1. Was die Teilungserklärung rechtlich bedeutet
Die Teilungserklärung ist das rechtliche Fundament einer Eigentumswohnanlage. Sie legt fest, wie ein Grundstück in einzelne Wohnungs- oder Teileigentumseinheiten aufgeteilt wird. Für Eigentümer ist sie damit nicht nur ein Dokument aus der Kaufakte. Sie bestimmt, welche Räume zur eigenen Einheit gehören, welche Gebäudeteile gemeinschaftlich bleiben und welche Regeln dauerhaft für die WEG gelten.

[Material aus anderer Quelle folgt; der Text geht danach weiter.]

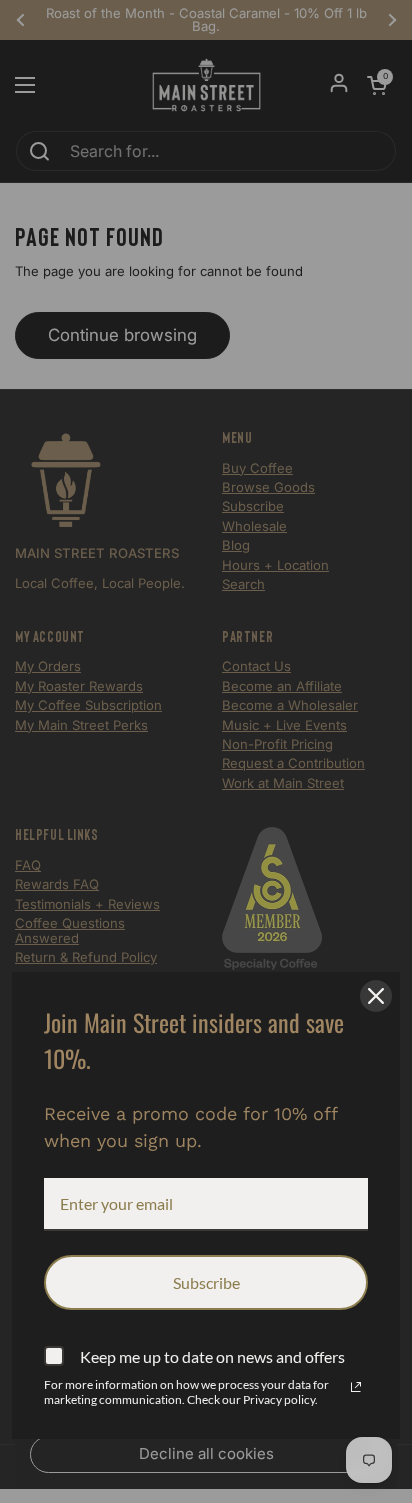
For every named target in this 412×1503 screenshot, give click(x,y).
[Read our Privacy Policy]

Teilung nach § 8 WEG und Eintragung im Grundbuch
Rechtlich entsteht Wohnungseigentum nicht allein dadurch, dass ein Gebäude mehrere Wohnungen hat. Es muss nach dem Wohnungseigentumsgesetz begründet werden. Eine zentrale Variante ist die Teilung durch den Eigentümer nach § 8 WEG. Danach kann der Eigentümer eines Grundstücks gegenüber dem Grundbuchamt erklären, dass das Eigentum in Miteigentumsanteile aufgeteilt wird, die jeweils mit Sondereigentum verbunden sind. Die Teilung wird mit der Anlegung der Wohnungsgrundbücher wirksam. Das ergibt sich aus dem Wohnungseigentumsgesetz in der Fassung bei Gesetze im Internet.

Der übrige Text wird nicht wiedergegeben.